_Required actions_.
1. Which knowledge-processing activities does the passage on knowledge flow spirals name for the knowledge flow network implicit in the citation network?
2. Answer these questions from the passage on knowledge flow spirals:
(a) What two forms can knowledge passing take?
(b) In the hypercycle model, where does catalytic support happen?
3. Why does the passage on knowledge flow spirals describe the knowledge spiral's functioning as very similar to the hypercycle model?

_Selected text_.
Knowledge flow spirals are formed when knowledge flows in a network. A knowledge node (scientist) can deliver knowledge to its peers by forwarding knowledge it has received (for example, forwarding an answer to the node that forwarded the query), or by passing on knowledge it generates (for example, send the answer to the querying node directly). The received knowledge inspires a node to generate new knowledge. Knowledge passing can take the form of broadcasting or query routing. Figure 1 depicts a knowledge spiral, comprising nodes and two types of flow:

  • External knowledge flow—knowledge flowing between nodes, and
  • Internal knowledge flow—knowledge arising within a node as the result of processing.

The functioning of the knowledge spiral is very similar to that of the hypercycle model [8]. The self-replication and catalytic-support arcs in the hypercycle correspond to the external knowledge flow and internal knowledge flow of the knowledge spiral. There are two differences: self-replication happens in the nodes of hypercycles while external knowledge flow is between nodes of a knowledge flow spiral, and catalytic support happens between nodes while internal knowledge flow is within individual nodes of a knowledge flow spiral. A knowledge flow spiral can generate and generalize knowledge during the processing and recycling of knowledge. An effective knowledge flow network enables a research team to be very powerful in generating new knowledge if every node can innovate and output new knowledge to appropriate members.

The knowledge flow network implicit in the citation network consists of knowledge flows between nodes that process knowledge, including reasoning, fusing, generalizing, inventing, and problem solving, by authors and co-authors.

_Provided data_.
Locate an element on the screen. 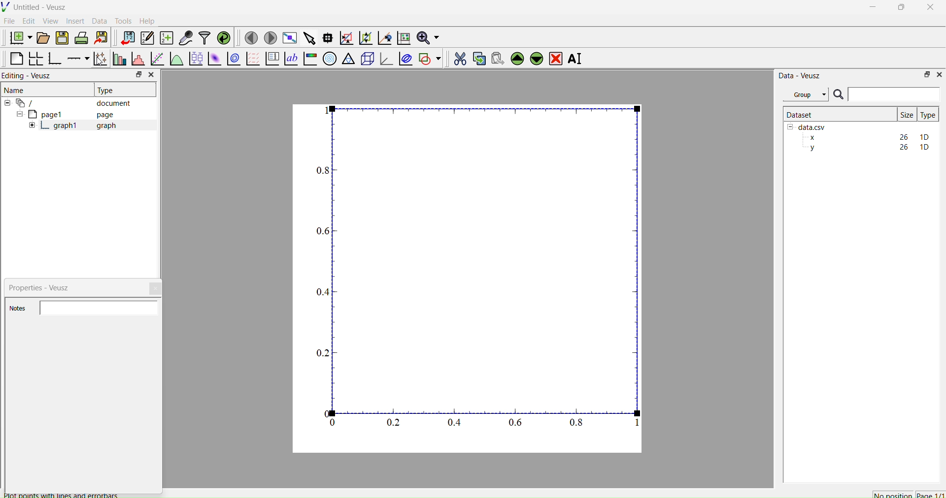 This screenshot has width=946, height=498. Copy is located at coordinates (476, 58).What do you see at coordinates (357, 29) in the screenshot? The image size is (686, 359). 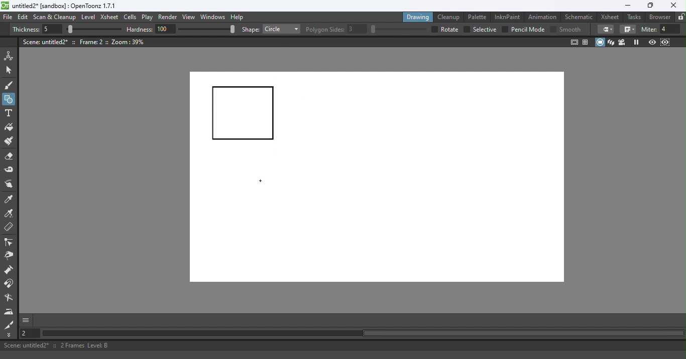 I see `3` at bounding box center [357, 29]. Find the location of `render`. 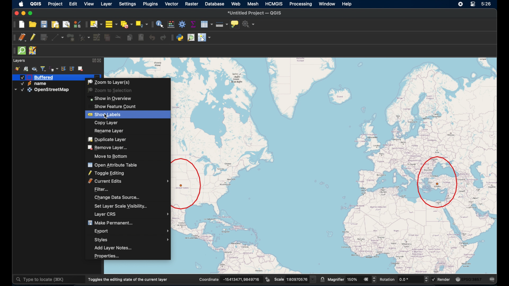

render is located at coordinates (444, 279).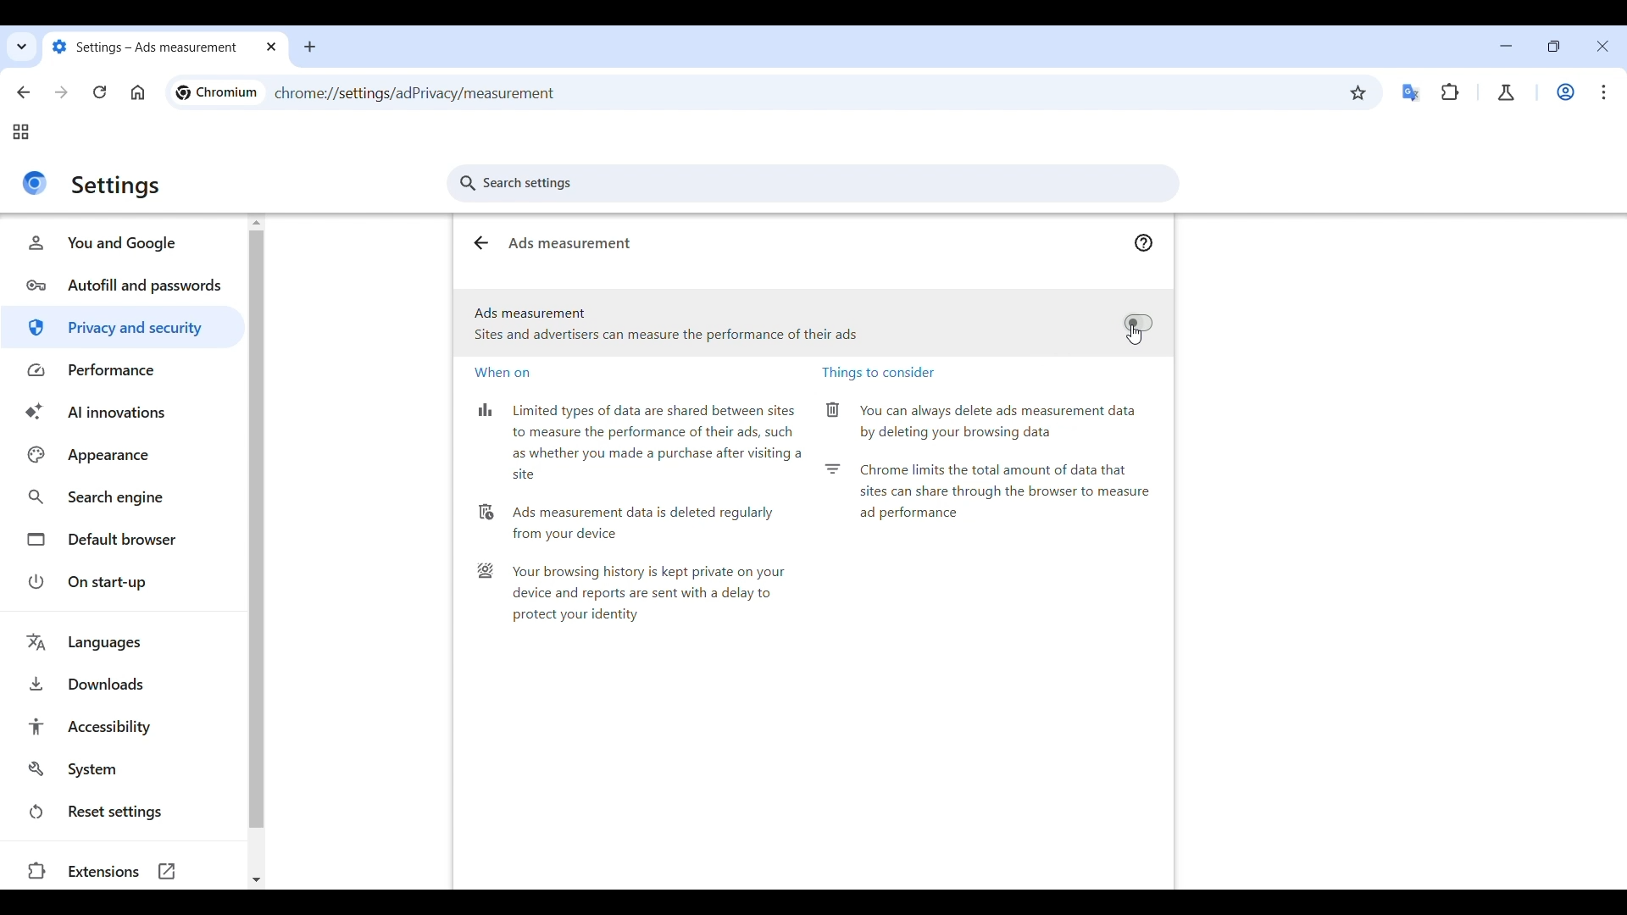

_Per-task answers_.
1. Reasoning, fusing, generalizing, inventing, and problem solving.

2.
(a) Broadcasting or query routing.
(b) Between nodes.

3. The self-replication and catalytic-support arcs in the hypercycle correspond to the external and internal knowledge flows of the knowledge spiral.